Table 1 summarises the rank, qualification and work experience of all the respondents. The majority (61.1%) were currently employed at the level of junior optometrist and had obtained their degrees from the University of KwaZulu-Natal (UKZN) (88.9%). While 50.0% of the respondents indicated having up to five years of experience, only 2.8% had more than 15 years of experience.
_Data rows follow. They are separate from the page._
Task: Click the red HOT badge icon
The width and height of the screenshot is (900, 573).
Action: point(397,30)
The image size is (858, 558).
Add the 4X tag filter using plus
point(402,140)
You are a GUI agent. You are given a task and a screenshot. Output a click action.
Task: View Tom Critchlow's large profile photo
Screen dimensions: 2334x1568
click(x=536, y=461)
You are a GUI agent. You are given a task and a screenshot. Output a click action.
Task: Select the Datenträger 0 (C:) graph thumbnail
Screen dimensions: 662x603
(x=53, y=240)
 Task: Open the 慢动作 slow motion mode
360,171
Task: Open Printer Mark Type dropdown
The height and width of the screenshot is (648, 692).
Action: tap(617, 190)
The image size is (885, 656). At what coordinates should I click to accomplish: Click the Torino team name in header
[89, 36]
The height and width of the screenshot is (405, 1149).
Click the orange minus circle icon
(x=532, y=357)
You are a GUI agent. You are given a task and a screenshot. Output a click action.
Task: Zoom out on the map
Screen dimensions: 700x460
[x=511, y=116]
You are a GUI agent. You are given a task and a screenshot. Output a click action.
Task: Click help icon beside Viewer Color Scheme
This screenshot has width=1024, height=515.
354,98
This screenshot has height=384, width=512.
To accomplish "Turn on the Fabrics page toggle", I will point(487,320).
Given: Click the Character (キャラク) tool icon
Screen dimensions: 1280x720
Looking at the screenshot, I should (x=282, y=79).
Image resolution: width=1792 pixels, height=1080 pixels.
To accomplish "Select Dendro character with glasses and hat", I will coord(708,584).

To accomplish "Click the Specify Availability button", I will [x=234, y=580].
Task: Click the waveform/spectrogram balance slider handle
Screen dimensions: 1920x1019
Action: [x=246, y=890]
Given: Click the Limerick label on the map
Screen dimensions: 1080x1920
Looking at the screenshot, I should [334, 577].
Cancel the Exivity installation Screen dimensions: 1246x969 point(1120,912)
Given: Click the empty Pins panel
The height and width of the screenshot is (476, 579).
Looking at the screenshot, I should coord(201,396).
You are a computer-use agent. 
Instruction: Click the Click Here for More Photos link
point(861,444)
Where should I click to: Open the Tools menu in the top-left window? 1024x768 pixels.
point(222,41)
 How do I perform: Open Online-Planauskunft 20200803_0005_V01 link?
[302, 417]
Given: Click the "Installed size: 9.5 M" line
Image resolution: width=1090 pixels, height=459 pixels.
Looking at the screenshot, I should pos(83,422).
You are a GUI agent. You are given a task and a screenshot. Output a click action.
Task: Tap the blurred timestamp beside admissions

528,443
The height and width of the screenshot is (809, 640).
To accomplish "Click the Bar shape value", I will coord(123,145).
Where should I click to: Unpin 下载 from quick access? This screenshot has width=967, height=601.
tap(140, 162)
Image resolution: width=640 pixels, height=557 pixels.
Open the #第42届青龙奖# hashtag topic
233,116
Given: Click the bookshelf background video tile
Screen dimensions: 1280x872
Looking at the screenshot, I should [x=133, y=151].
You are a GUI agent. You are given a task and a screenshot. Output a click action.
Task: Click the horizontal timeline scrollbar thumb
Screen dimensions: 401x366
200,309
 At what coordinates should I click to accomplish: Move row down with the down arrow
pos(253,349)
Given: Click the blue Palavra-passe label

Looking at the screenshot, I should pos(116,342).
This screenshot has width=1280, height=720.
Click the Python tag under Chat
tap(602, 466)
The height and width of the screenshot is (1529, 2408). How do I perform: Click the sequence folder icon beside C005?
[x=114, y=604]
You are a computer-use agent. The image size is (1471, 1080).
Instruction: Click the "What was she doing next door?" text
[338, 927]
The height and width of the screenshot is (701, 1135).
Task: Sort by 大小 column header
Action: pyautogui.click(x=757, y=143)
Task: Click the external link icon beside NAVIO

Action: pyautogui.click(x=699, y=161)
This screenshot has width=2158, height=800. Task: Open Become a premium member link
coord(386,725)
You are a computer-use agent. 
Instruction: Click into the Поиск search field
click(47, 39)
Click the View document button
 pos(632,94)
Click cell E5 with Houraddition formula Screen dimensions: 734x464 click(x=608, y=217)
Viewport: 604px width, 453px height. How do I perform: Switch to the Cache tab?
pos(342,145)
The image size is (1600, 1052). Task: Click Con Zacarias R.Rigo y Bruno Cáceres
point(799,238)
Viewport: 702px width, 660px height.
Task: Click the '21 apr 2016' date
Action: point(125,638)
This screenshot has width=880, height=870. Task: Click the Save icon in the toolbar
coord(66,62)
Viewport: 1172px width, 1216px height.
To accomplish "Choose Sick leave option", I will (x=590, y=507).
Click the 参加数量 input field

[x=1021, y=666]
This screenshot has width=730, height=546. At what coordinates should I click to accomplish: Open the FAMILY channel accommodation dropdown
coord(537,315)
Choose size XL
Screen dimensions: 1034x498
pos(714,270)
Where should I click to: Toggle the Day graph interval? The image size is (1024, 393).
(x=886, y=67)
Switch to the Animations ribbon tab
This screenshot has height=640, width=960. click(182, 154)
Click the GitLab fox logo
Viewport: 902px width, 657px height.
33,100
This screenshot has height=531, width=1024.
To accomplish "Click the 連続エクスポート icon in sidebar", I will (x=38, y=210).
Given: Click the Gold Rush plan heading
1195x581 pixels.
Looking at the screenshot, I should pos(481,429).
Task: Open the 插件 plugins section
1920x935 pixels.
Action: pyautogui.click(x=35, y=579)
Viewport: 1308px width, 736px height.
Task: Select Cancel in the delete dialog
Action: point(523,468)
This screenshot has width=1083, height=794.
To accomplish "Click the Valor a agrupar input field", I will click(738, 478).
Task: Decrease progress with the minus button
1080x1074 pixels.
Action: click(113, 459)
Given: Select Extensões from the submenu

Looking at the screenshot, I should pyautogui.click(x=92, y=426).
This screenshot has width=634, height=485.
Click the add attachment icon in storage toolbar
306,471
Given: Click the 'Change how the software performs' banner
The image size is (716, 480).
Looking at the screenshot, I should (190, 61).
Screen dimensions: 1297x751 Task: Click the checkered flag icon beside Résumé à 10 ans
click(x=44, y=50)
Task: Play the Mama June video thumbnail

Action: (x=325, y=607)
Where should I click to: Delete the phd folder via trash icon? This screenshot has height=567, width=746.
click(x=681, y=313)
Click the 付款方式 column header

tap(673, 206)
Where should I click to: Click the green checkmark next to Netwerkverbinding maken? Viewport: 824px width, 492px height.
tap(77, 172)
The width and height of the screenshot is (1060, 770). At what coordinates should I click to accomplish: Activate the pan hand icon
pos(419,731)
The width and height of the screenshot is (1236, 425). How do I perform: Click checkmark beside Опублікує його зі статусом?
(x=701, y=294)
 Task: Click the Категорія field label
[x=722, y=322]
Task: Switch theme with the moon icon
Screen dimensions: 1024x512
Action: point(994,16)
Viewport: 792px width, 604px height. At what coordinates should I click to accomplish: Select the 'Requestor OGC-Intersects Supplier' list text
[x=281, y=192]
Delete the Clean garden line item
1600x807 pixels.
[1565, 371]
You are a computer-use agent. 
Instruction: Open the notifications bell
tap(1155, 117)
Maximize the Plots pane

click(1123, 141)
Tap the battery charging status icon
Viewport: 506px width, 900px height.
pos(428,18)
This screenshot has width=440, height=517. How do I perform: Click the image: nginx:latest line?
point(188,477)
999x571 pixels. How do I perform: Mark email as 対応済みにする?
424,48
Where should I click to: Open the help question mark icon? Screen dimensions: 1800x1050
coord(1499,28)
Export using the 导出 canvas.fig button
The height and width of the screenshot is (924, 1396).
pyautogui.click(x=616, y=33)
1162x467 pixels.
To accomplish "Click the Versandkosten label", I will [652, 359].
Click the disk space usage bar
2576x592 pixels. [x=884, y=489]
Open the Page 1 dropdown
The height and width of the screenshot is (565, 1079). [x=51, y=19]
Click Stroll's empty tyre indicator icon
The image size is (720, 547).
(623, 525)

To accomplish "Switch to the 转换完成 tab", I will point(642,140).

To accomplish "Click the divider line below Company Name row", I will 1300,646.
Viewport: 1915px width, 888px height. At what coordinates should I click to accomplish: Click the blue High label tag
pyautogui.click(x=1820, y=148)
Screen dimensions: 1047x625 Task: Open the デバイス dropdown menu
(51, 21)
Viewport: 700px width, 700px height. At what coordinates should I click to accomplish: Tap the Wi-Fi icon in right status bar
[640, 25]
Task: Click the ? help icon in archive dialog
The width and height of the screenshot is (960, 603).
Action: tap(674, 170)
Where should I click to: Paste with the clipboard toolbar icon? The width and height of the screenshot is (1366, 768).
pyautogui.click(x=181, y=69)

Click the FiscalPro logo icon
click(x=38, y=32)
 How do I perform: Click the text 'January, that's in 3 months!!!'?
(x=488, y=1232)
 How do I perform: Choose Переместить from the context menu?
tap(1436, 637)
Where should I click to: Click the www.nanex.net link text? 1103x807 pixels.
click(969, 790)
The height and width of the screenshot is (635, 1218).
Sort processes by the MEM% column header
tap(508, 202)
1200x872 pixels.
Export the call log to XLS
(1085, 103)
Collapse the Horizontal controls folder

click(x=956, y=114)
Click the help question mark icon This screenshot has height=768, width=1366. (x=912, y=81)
TABLE 1: Level of experience, employment and academic qualifications.
Number of patients at each site per month including patients diagnosed with keratoconus

Twenty-three of the facilities (64.0%) reported that the number of patients who visited their sites varied from 51 to 300 per month, with one (2.8%) reporting that they see 50 patients or less per month (Table 2). Two of the facilities reported attending to more than 1000 patients per month. Of the total number of monthly attending patients, most health facilities (72.0%) reported 10 or less to be keratoconic with only one site reporting 21–50 keratoconic patients per month.

TABLE 2: Number of total patients and keratoconic patients per site monthly.
Available equipment to diagnose and manage keratoconus

Just over half of the participants (56%) responded that they have access to a keratometer, 86% to a slit lamp biomicroscope, 75% to a tonometer and 2.8% to an optical coherence tomography (OCT) and corneal topographer to enable them to diagnose KC (Figure 1). However, none of the facilities had contact lens fitting sets, radiuscopes, shadowgraphs, V-gauges, contact lens solutions and suction holders. All the sites had access to one or more consumables such as fluorescein, Schirmer strips, saline and tear supplements.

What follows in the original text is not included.